SLURM Reservations¶
SLURM does not have a role model which would allow to delegate certain tasks to individual users; you are either a SLURM admin or you are not. The ability to create and manage reservations is one of the tasks which would greatly benefit from delegation, which would allow for example to reserve a compute node for a beamtime. We have therefore implemented a web-service which does exactly that (but please note that it's work in progress!).
The web-service is accessible - from within DESY network - at https://max-slurm-rest.desy.de/reservation/. It requires DESY credentials to login, but you won't be able to do anything unless you have been added to the list of authorized accounts. If you would like to use the web-service please get in touch with maxwell.service@desy.de.
NOTE: the reservation endpoint had to be moved from max-portal.desy.de to max-slurm-rest.desy.de. max-portal.desy.de will redirect reservation requests to max-slurm-rest, so using max-portal should still work (if your client accepts the redirect), but it's highly recommended to update the url accordingly.
The reservation tool has a number of nice features:
- it allows to set authorization per partition
- it allows to limit the consumable resources per partition; it's possible to impose limits that a partition can never have more than N nodes reserved at a time.
- it supports constraints; it guides you through set of constraints and makes it impossible to create invalid combination of constraints
- it nicely handles groups and users
- it comes with a REST API
The REST API has been used to create a couple of python scriplets, which allow to perform most of the tasks of the web-services directly from the command-line.
SLURM RESERVATION CLI¶
The python modules to handle slurm reservations can be found on maxwell under /software/tools/lib/python3/slurmres. The python modules are not bound to Maxwell, and should work on any machine (i.e. would allow to create reservation from a beamline pc).

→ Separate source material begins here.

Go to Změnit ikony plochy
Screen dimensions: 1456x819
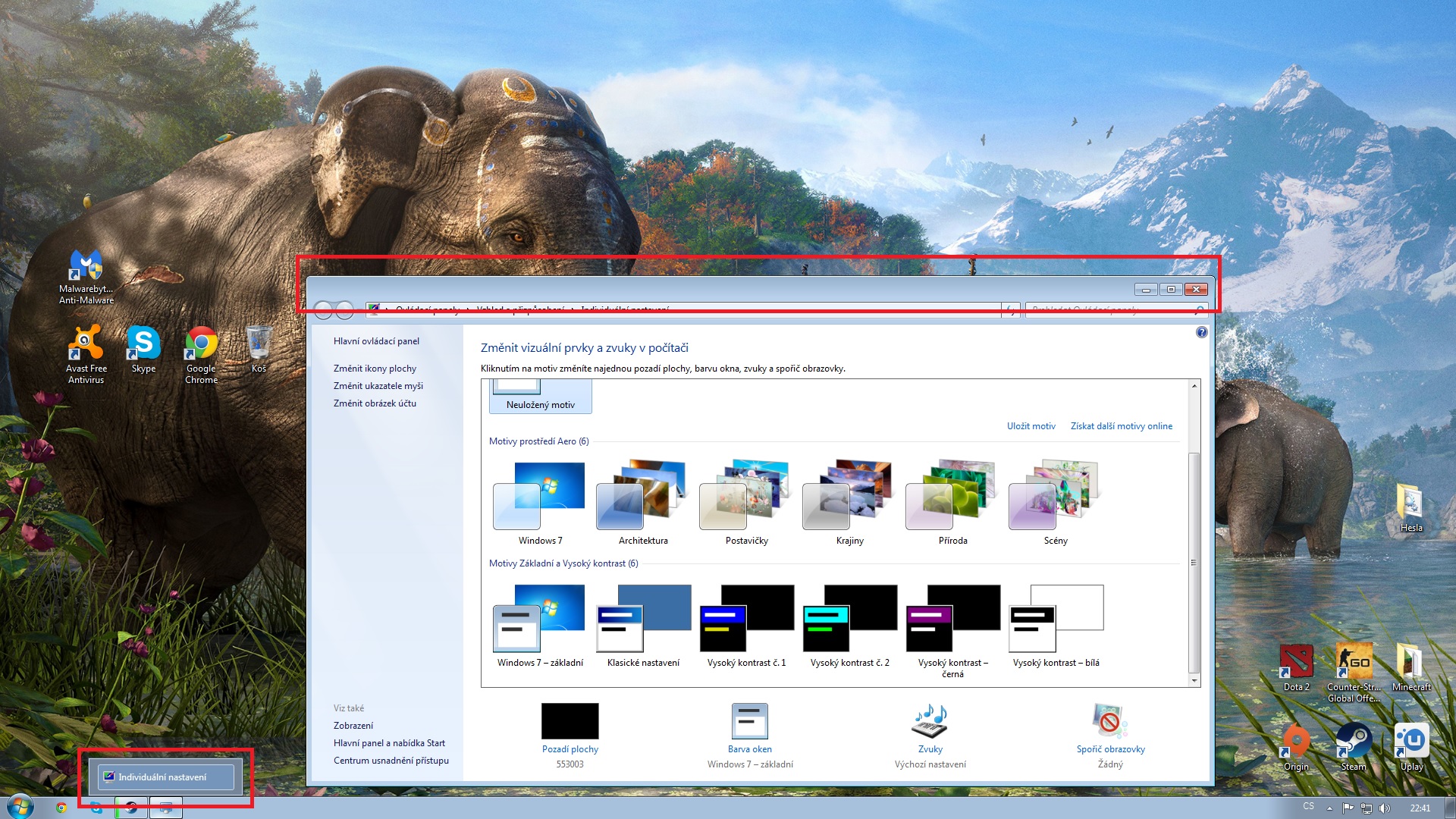pos(375,369)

Like for the web-service: without account authorization none of the modules will work. Assuming that you are authorized to manage reservations for partition allcpu, the CLI works as follows.
TOKEN¶
To work conveniently with the CLI you'll need a token (a portal token):
# create a portal token
@max-wgse001:~$ portal_token # /software/tools/bin/portal_token
Username: your username
Password:
Portal token generated at /home/username/.maxwell/portal.token
List reservations¶
@max-wgse001:~$ python3 /software/tools/lib/python3/slurmres/slurmreslist.py
{'accounts': [],
'burst_buffer': [],
'core_cnt': 20,
'end_time': '2025-12-19T10:24:40',
'features': '',
'flags': 'IGNORE_JOBS',
'licenses': {},
'name': '11021575',
'node_cnt': 1,
'node_list': 'max-p3a031',
'partition': 'ponline',
'start_time': '2024-12-19T10:24:40',
'tres_str': ['cpu=40'],
'users': ['bttest01']}
3 reservations found
Create reservations¶
@max-wgse001:~$ python3 /software/tools/lib/python3/slurmres/slurmresnew.py -h
usage: slurmresnew.py -n NAME -p PARTITION -c COUNT -u user [user ...] -s
START -e END [-h] [-f feature [feature ...] | -N node
[node ...]] [-i | -P | -k] [-t TOKEN_PATH]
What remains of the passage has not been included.